Of course, this felicitous result depends on investors believing the firm to be valued at the estimate provided by management. But, for reasons explained in previous essays, we doubt that investors will buy those rosy projections.
Tony and Ed may be grumpy, but I just might be grumpier. I’m simply not sure investors will care (certainly not in the early going) about overriding concerns flashed by their earlier detective work—or the current detective work of others, like longtime Groupon gadfly Rocky Agrawal, who writes: “Like many Groupons, Groupon is no bargain – even at 50% off.”
My view: Sticking with one of Wall Street’s latest games, this will be a relatively small offering which all but guarantees a quick pop in the early going, and investors are likely to zero in on declining losses and growing free cash flow.
Investors also are likely to view the company as having cleaned up some of their earlier accounting discrepancies, notably the way it presented revenue, following an SEC review.
Still, a quick scan of the latest filing raises plenty of red flags, including:
Falling revenue growth;
And an apparent attempt to dress the company up for the IPO by lowering operating expenses.
That last one is really something. In the fine print of its filing, the company says: “The improvement in North American operating income [41 percent of nine-month revenue] was the result of our ability to decrease marketing expenses...in addition we were able to decrease our operating expenses at a lower rate than our revenue growth."
But that slide in expenses is fleeting. The company also says elsewhere in the filing that “we anticipate our operating expenses will increase substantially in the foreseeable future as we continue to invest to increase our subscriber base.”
But back to our grumpy old accountants and the technical insolvency: I had a few questions about their write-up—specifically, what the 64 percent leverage meant and, by virtue of going public, aren't most companies seeking an IPO technically insolvent?
Tony to me:
While we don’t have those numbers handy, I suspect quite a few “start up” companies are close to technical insolvency (i.e., liabilities greater than assets) as they go public. After all, there is a reason they are going public…they need to raise capital to execute their strategy.
Groupon is a bit different though in that the Company has been around a while, and clearly, a main reason for the IPO is for the investor group to extract their value.
Just look at the “purpose of the recapitalization” as discussed on page 6 if you have any doubts…nothing there about using the funds for growth or acquisition or any other corporate operating purpose.
Indeed, under “Use of Proceeds” the company says that “based on our current cash and cash equivalents, together with cash generated from operations, we do not expect that we will utilize any of the net proceeds of this offering to fund operations” and that “we intend to invest the net proceeds in money market funds and investment grade debt securities.”
As for the insolvency, Tony adds:
The picture is even worse if you consider the significant intangible assets recorded by the company (goodwill, intangibles, deferred taxes, etc.).
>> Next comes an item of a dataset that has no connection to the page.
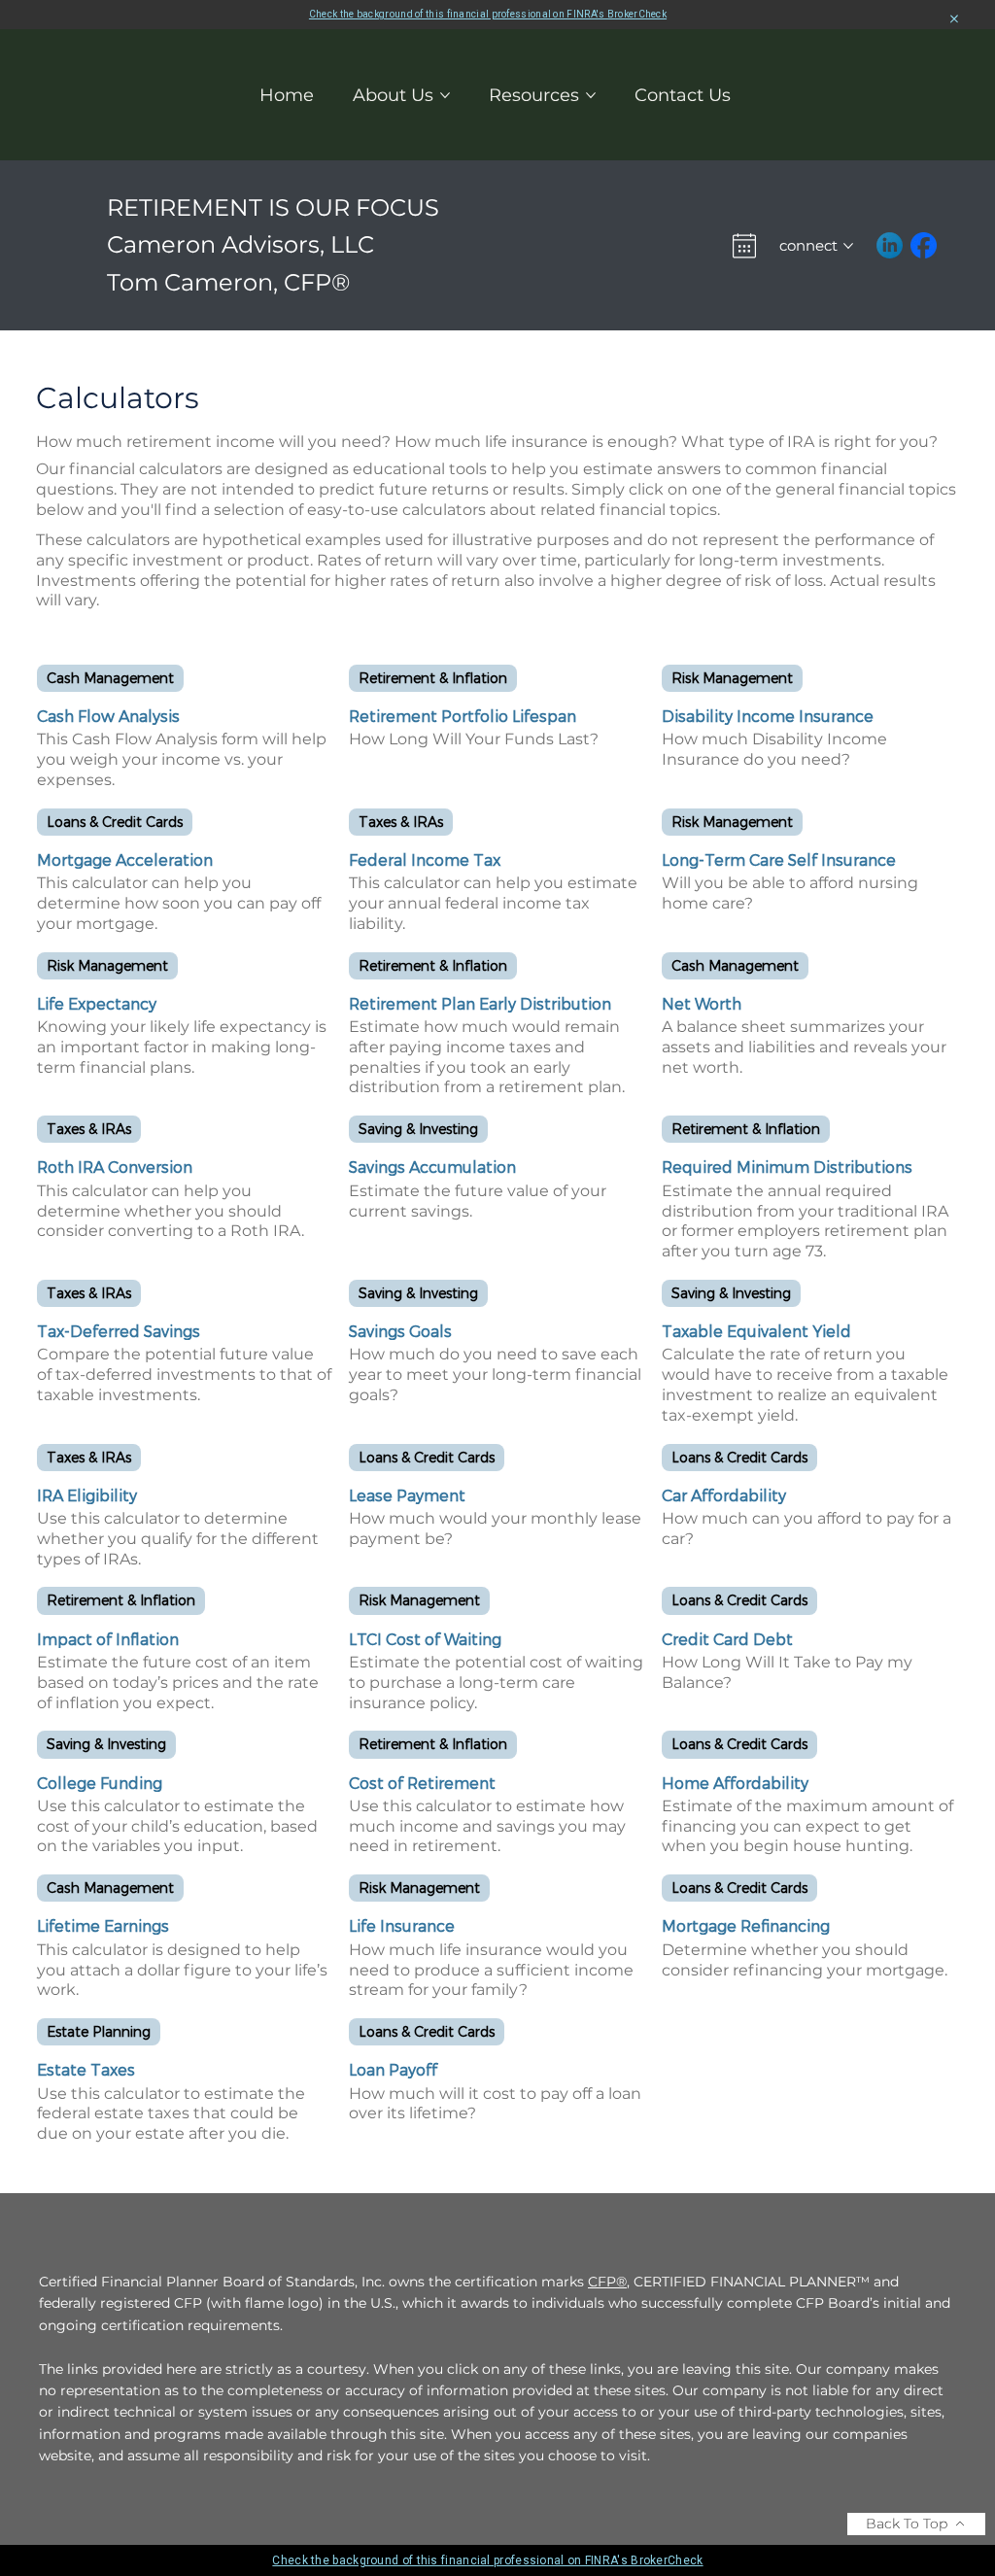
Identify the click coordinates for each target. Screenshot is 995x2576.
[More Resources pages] (591, 95)
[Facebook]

We still don’t have any reported evidence of the cash generating ability of these “assets”, so future write-downs may be forthcoming.
If you deduct these assets, to get a tangible equity number, the insolvency picture is even clearer.
As for the 64 percent leverage, this is simply total liabilities divided by total assets after the IPO: (1274367 – 464104)/ 1274367 = 63.54 percent.
We still worry about all the red flags that are being ignored. For example, with all the restatements (revenue, CSOI, etc.) and amendments, this delivers a powerful signal about the quality of internal controls over financial reporting, as well as the competence of the finance function at this company.
What else are we not seeing in the numbers? Recent senior management turnover does not help, and the rapid growth adds more concern to the internal control issue. And the working capital deficit (current liabilities greater than current assets) raises further concerns.
Details, details. If we’ve learned nothing else in recent years, it’s that details like those don’t matter until they do, and then if they do it’s usually well after the fact. It’s just the way it is.
P.S.: In the early days critics (including yours truly) thought Amazon's business model made no sense. Same with Groupon. Difference is: Groupon ain't no Amazon.